Contempt Order During Pending Appeal: The judge erred in holding the FCIU in contempt while the Government’s appeal (SCA 21/2024) against the 28 October 2024 order was pending in the Court of Appeal, with a hearing scheduled for April 2025. 8. Contempt Order Undermining Pending Appeals: The judge erred in holding the FCIU in contempt while the 28 October 2024 order was under appeal, with the Government having a strong chance of success. The contempt order forced the return of SCR 180,000 to the respondent, which was the subject of both the appeal and the stay petition.


Premature Contempt Proceedings: The judge erred in entertaining the contempt petition (filed on 31 December 2024) at its first mention, while the Government’s stay application (MA 275/2024) and urgent motion (MA 274/2024), filed on 12 November 2024, were still pending and adjourned to 17 January 2025 for the respondent’s objections.


Absence of Wilful Disobedience: The judge erred in holding the FCIU in contempt without evidence of deliberate or wilful disobedience of the court’s order.


  1. At the hearing, Mrs. Amesbury did not oppose any of the appeal grounds, effectively yielding to the Attorney General’s arguments.

This Court’s deliberation.

  1. The Court, having carefully examined the proceedings and considered the grounds of appeal, finds the appeal well-founded. The contempt ruling is legally untenable when examined against the factual matrix of this matter. Nothing more needs to be stated.

  2. For all these reasons, these appeals are upheld.

Order

  1. Both appeals are upheld, and the following orders are made in consequence:

  1. The sum of SCR 180,000 is to be immediately returned to the Government of Seychelles by Mr. Dylan Padayachy.

  2. The fine of SCR 10,000 is to be immediately reversed and the money returned to the Government of Seychelles.









Signed, dated and delivered at Ile du Port, Mahé, Seychelles on 22 April 2025.





_____________________________

Dr.

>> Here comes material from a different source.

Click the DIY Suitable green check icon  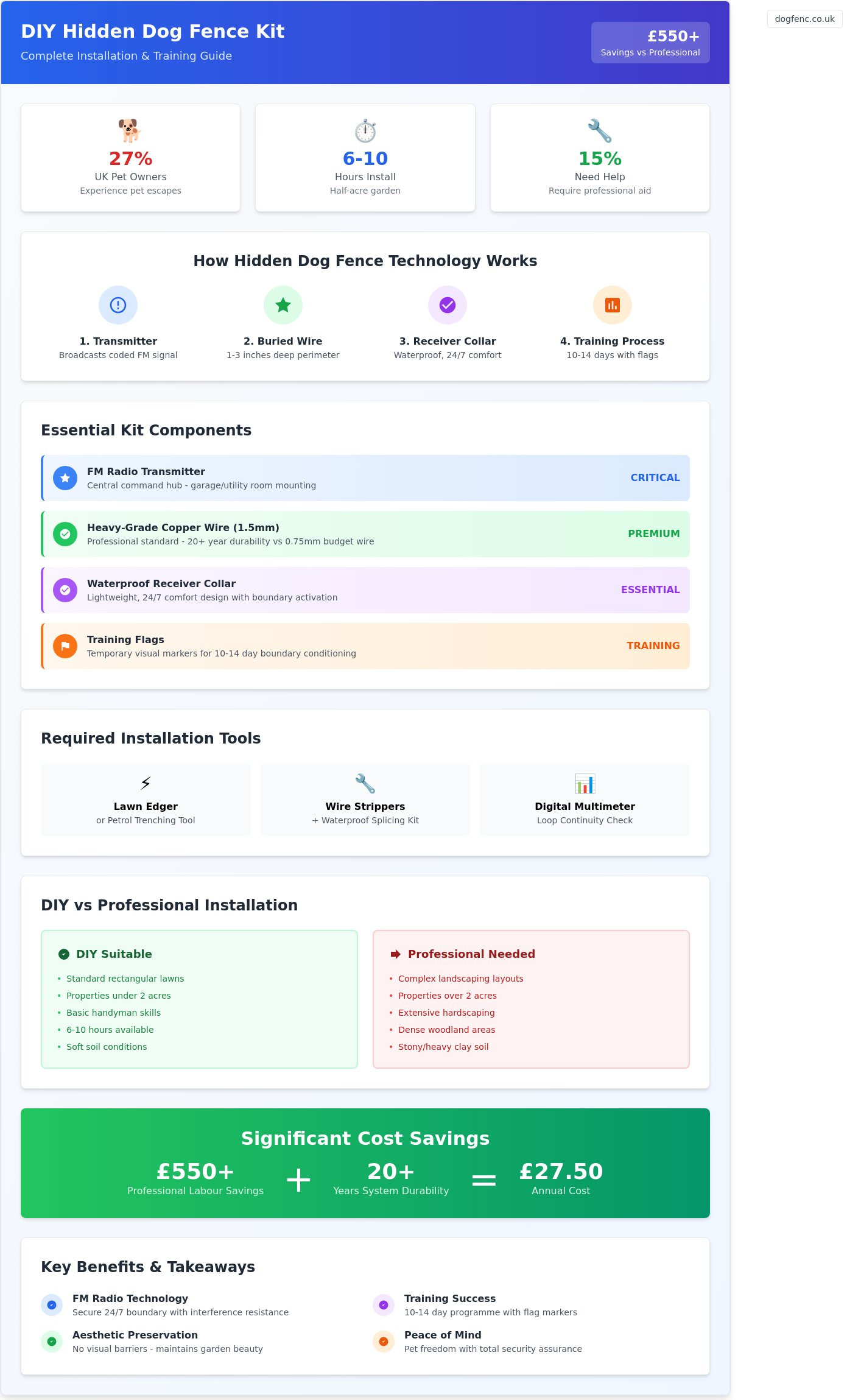coord(64,954)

M. Twomey-Woods, JA.



I concur ________________

F. Robinson, JA





I concur ________________

S. André, JA



1 Article 19 (7) read with Article 5 of the Constitution of Seychelles.

2 (SCA 3 of 2017) [2017] SCCA 33 (19 September 2017)

3 (SCA 24 of 2018) [2020] SCCA 38 (18 December 2020).

4 (572) [2023] SCSC 572 (28 July 2023).

5 Vijay Construction (Pty) Ltd v Andre (MC 108/2014) [2016] SCSC 21 (25 January 2016).

6 2013 UKSC61, paras 67 and 68.

7

8 See Camden Asset Recovery Inter-Agency Network (CARIN) file:///Users/user/Downloads/Carin%20Manual.pdf

9 Sections 4,5,9,17, POCA 2008.

10 Sections 4 and 9 of POCA.

11 Section 4 (5) of POCA.

12 Section 4 (3) of POCA.

13 Section 9 (2) of POCA.

14 Section 9 (3) of POCA.

15 Proviso to section 4 (1) of POCA.

16 FIU v Mares (2011) SLR 405, Financial Intelligence Unit v Sentry Global Securities Ltd & Ors (2012) SLR 331

Financial Intelligence Unit v Cyber Space Ltd (2013) SLR 97.